§ **ABOUT THIS TASK**:
The line containing "Task: Activate the Modificar tool" marks where to begin; quote it and every line after it through the end of the data, exactly as written.

§ **PROVIDED DATA**:
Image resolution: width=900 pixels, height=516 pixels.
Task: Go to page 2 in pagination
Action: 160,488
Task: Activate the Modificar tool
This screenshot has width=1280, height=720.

§ **TASK OUTPUT**:
Task: Activate the Modificar tool
This screenshot has width=1280, height=720.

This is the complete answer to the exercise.